The Commission here had to balance gradualism of subsidy reduction and the need to avoid rate increase shock to residential customers, with the real possibility that NIPSCO would lose industrial transportation customers if subsidies were not rapidly reduced. Commission Order of October 26, 1988, Record at 434. In striking this balance, the Commission reviewed the cost of service studies proposed by the various parties, and discussed the problems attendant with them. The Commission found all the proposals except that of the engineering staff either reduced subsidies too rapidly or exacerbated existing subsidies. Commission Order of October 26, 1988, Record at 433-435. These findings were adequate to provide us with a rational basis for reviewing the Commission's actions based on these findings.
CAC nonetheless contends that the Commission's ultimate dual methodology approach was unjustifiable. As we have already discussed, cost of service studies are not exact blueprints, but guides only, as revealed by the testimony of the Office of Utility Counselor's senior engineer. Record at 956. After adopting the cost of service study of the engineering staff, the Commission found that the risk of NIPSCO losing large industrial customers warranted a refined balancing in the public interest of rate shock avoidance and subsidy reduction.
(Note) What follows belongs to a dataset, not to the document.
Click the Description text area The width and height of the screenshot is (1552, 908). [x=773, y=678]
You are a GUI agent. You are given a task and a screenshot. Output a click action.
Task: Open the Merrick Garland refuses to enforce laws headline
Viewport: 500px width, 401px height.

Commission Order of October 26, 1988, Record at 434. This finding was supported by ample evidence regarding the flight of NIPSCO's industrial customers in the changing regulatory environment of the 1980s. Record at 1211-15, 1251-52.
After reviewing the evidence, we are satisfied the Commission's order rested upon a reasonably sound evidentiary base. The order of the Commission is affirmed.
ROBERTSON and SULLIVAN, JJ., concur.
NOTES
[1] Only CAC and the Office of Utility Consumer Counselor have appealed the Commission's actions. The other intervenors are appellees in this court.